The formed and shaped part 84 then enters a cooling zone 114, which
is separated from the pressing zone 112, wherein the temperature is
brought below the free flowing temperature of the matrix resin 40,
42, thereby causing the fused or consolidated part to harden to its
ultimate pressed shape 116. The pressed part 116 then exits the
consolidating structure 102, wherein the side sheet members 92 are
re-rolled onto rollers 120 as scrap.
While not shown, the consolidating structure 102 may have
additional parts or devices that can introduce shapes or features
into the pressed shape 116.
One preferred consolidating zone structure 102 that may be utilized
is the so-called continuous compression molding ("CCM") process as
described in German Patent Application Publication No. 4017978,
published on Sep. 30, 1993, and herein incorporated by reference.
However, other molding processes known to those of ordinary skill
in the art are specifically contemplated by the disclosure,
including but not limited to pultrusion or roll forming.
Next, in Step 190, the pressed part 116 is trimmed or otherwise
post-processed to its desired final shape to form the thermoplastic
composite laminate 20. In Step 200, the laminate 20 is inspected
visually, preferably using ultrasonic non-destructive inspection
techniques, or by other means to confirm that the laminate 20 is
correctly shaped and does not contain any visual or other defects.

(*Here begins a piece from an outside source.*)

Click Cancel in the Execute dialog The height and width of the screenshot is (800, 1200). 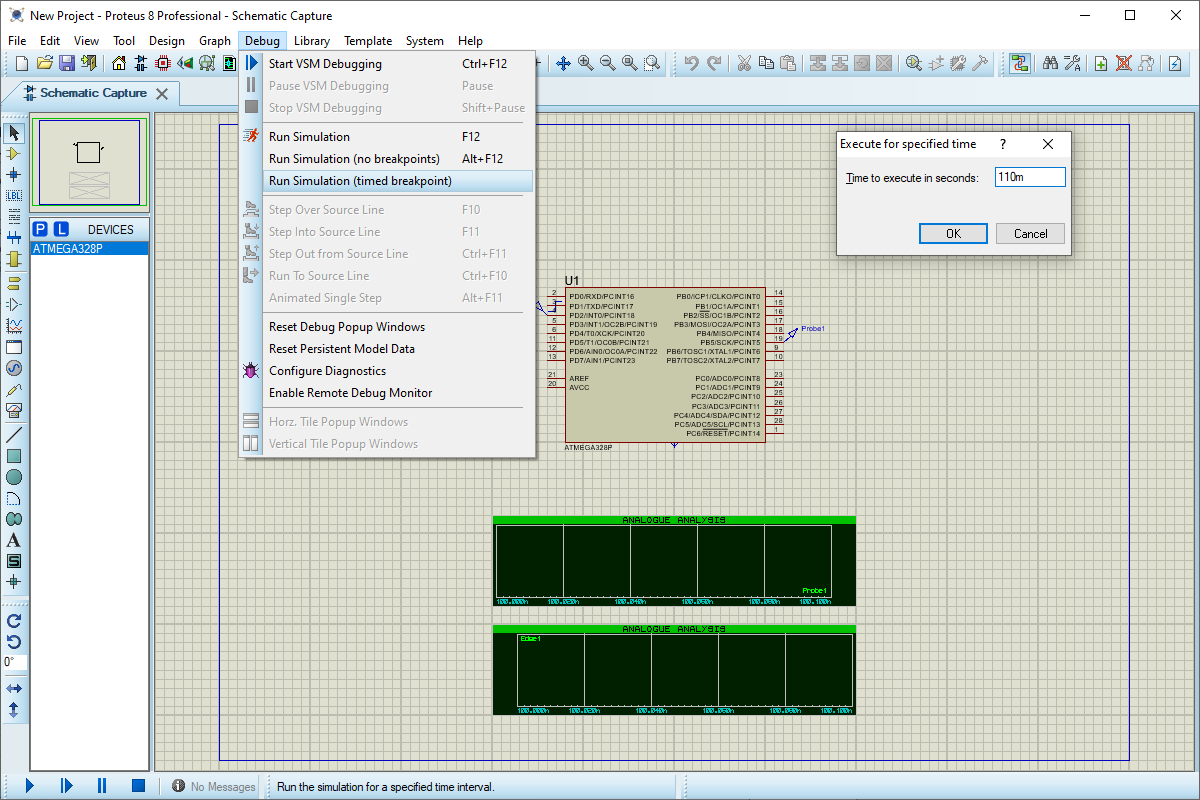(1030, 233)
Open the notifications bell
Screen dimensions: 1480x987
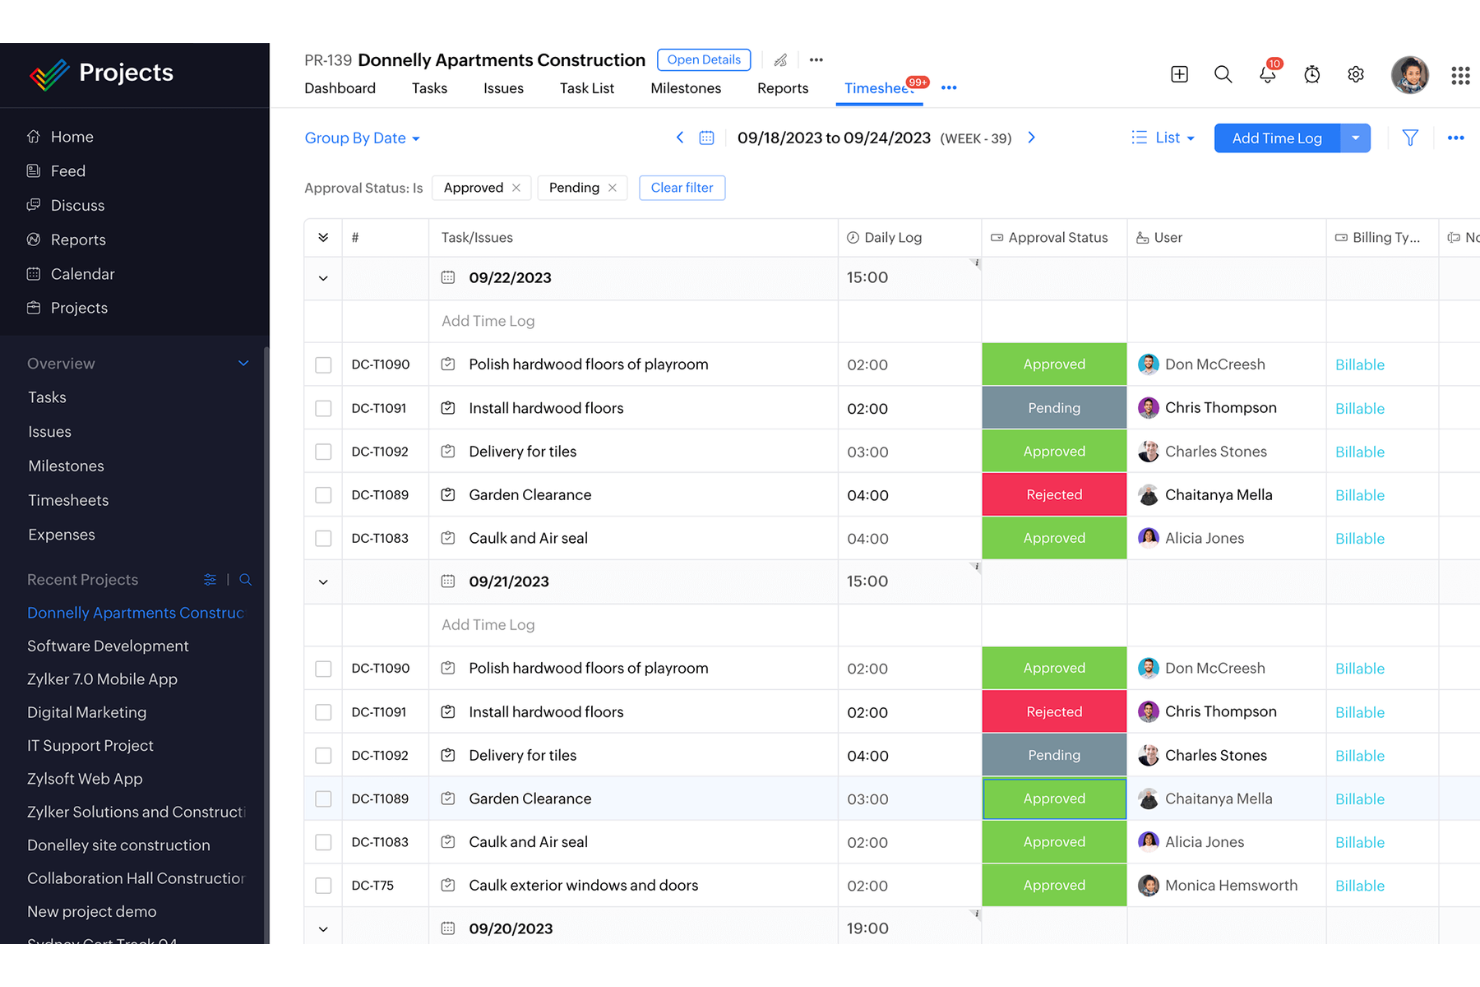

After inspection, in Step 210, the laminate 20 such as the
thermoplastic composite floor beam 20 may be installed onto its
assembly. In the case of the floor beam 20, it is introduced within
an aircraft fuselage.
While embodiments of the disclosure are described in terms of
forming a thermoplastic composite floor beam 20 having essentially
an I-beam shape, other potential shapes are specifically
contemplated by the disclosure. This includes thermoplastic
composite laminates having an L-shape, a C-shape, a T-shape, or
even a flat panel shape in which thickness transitions may occur in
any section of the part. These alternatively shaped laminates, or
even other forms of the floor beam 20, are formed by consolidating
one or more uniform or non-uniform tacked multi-layer ply sheets
74, 76 with either one or more plies 32 of a thermoplastic
composite material 30, one or more partial plies 34 of a
thermoplastic material 30, or one or more uniform or non-uniform
thickness tacked multi-layer tacked stacks 74, 76, and any
combination thereof, in a similar method to that described herein.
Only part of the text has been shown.